Menstrual cycle: Premenstrual flares are reported by some women with psoriasis, likely reflecting the drop in oestrogen and progesterone in the late luteal phase.

The interplay between sex hormones and psoriasis is understudied relative to its clinical impact. Most psoriasis clinical trials don’t stratify results by hormonal status, and specific hormonal interventions haven’t been tested in rigorous trials.

8.9 Physical Trauma (Koebner Phenomenon)

Skin injury (cuts, burns, tattoos, surgical wounds, or even friction) can trigger psoriatic lesions at the site of trauma. This is the Koebner phenomenon or isomorphic response, and it occurs in approximately 25-30% of psoriasis patients (Boyd & Neldner, 1990).

8.10 Climate and UV Exposure

Cold, dry climates tend to worsen psoriasis, while moderate sunlight exposure (particularly UV-B radiation) can improve symptoms, forming the basis for phototherapy treatments. Sunburn, on the other hand, can trigger flares. The geographic gradient of psoriasis prevalence (higher at higher latitudes) may partly reflect reduced UV exposure and lower vitamin D levels (Dairov et al., 2024).

8.11 Air Pollution

Ambient air pollution is an increasingly recognised environmental trigger for psoriasis. A 2024 meta-analysis found significant associations between particulate matter and nitrogen dioxide exposure and psoriasis prevalence and flares: an excess risk of 3.0% per 10 ug/m3 increase in NO2, 1.2% for PM10, and 0.2% for PM2.5 (Chen et al., 2024). Effects were more pronounced in cold seasons and in females.

How does air pollution actually get from your lungs (or skin) to your immune system? Several pathways:

AhR activation: Polycyclic aromatic hydrocarbons and dioxins in particulate matter activate the aryl hydrocarbon receptor (AhR) on keratinocytes and immune cells, driving Th17 polarisation and IL-22 production.
Skin barrier impairment: Fine particulate matter deposits on the skin surface, disrupting the lipid barrier and increasing transepidermal water loss.
Oxidative stress: PM2.5 generates reactive oxygen species that amplify NF-kB signalling (Section 6.5) and lipid peroxidation (Section 7.6).
Microbiome disruption: Air pollutants alter the skin microbiome composition, potentially promoting pathogenic colonisation.
Epigenetic modification: A study using UK Biobank data found that PM2.5-related DNA methylation changes at the ZMIZ1 locus, a known psoriasis susceptibility gene (Section 5), correlate with increased psoriasis risk (Huang et al., 2024).
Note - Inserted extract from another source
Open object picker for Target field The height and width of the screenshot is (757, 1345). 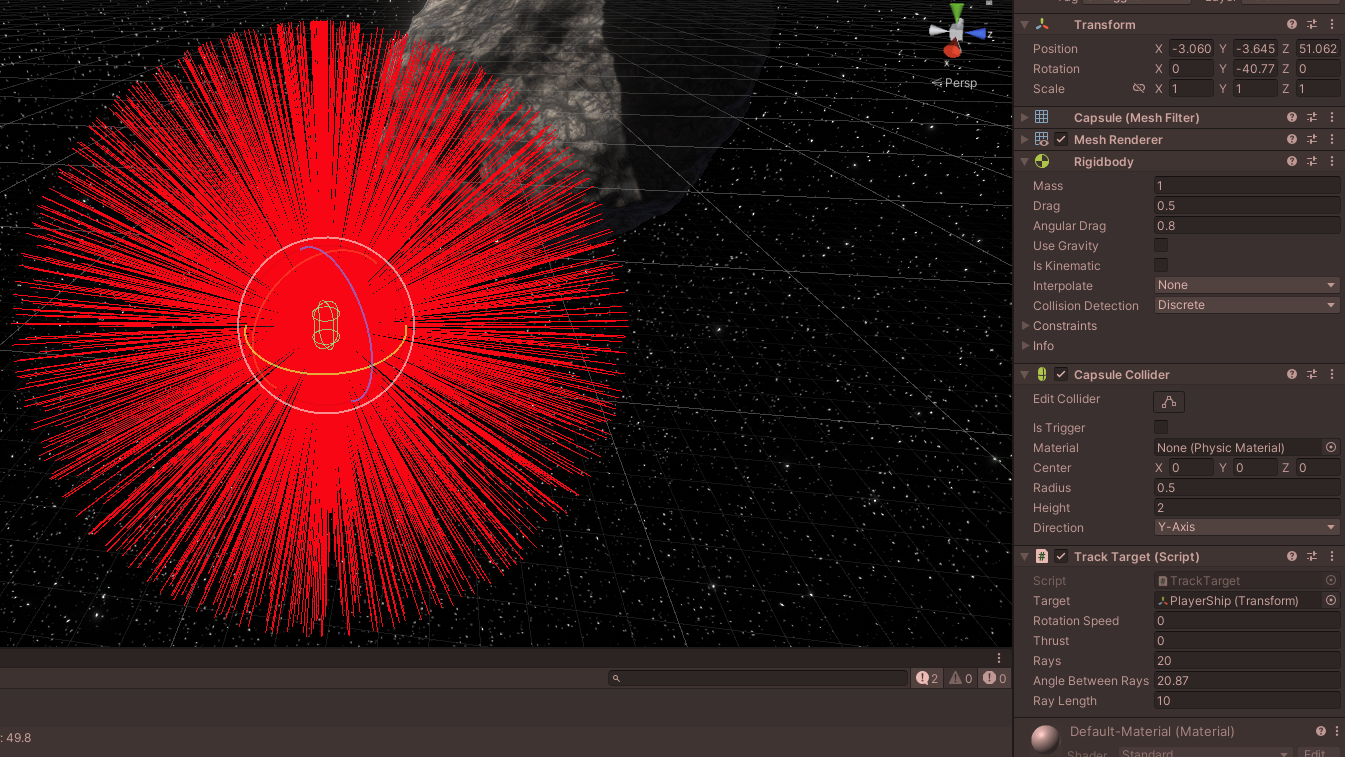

Research stage: Emerging. Evidence strength: Moderate. Meta-analyses and longitudinal studies with plausible biological mechanisms; specific pollutant-pathway links being characterised.

8.12 Climate Change

Climate change is anticipated to affect psoriasis through several interconnected mechanisms (Frontiers in Immunology, 2025):

Heat stress: Rising temperatures trigger psoriasis flares through vasodilation, increased sweating (which can irritate intertriginous psoriasis), and upregulation of heat shock proteins that activate innate immune pathways.
Humidity changes: Low humidity worsens skin barrier dysfunction and promotes scale formation; conversely, high humidity in tropical zones may foster microbial growth (particularly Malassezia, Section 6.6) and maceration in skin folds.
UV radiation changes: Ozone depletion increases UV exposure, which in moderate doses improves psoriasis but in excessive doses causes sunburn and Koebner phenomenon (Section 8.7).
Seasonal variation in treatment outcomes: A 2025 multicentre longitudinal study is examining how temperature-trend-defined seasonality affects biologic treatment outcomes across European centres (PMC, 2025).

The net effect of climate change on psoriasis is likely to be regionally variable, with worsening in areas experiencing extreme heat and low humidity, and potentially modest improvement in currently cold, dark climates that see increased UV exposure.

Research stage: Emerging. Evidence strength: Low-Moderate. Primarily epidemiological and mechanistic reasoning; prospective climate-psoriasis studies are underway but not yet completed.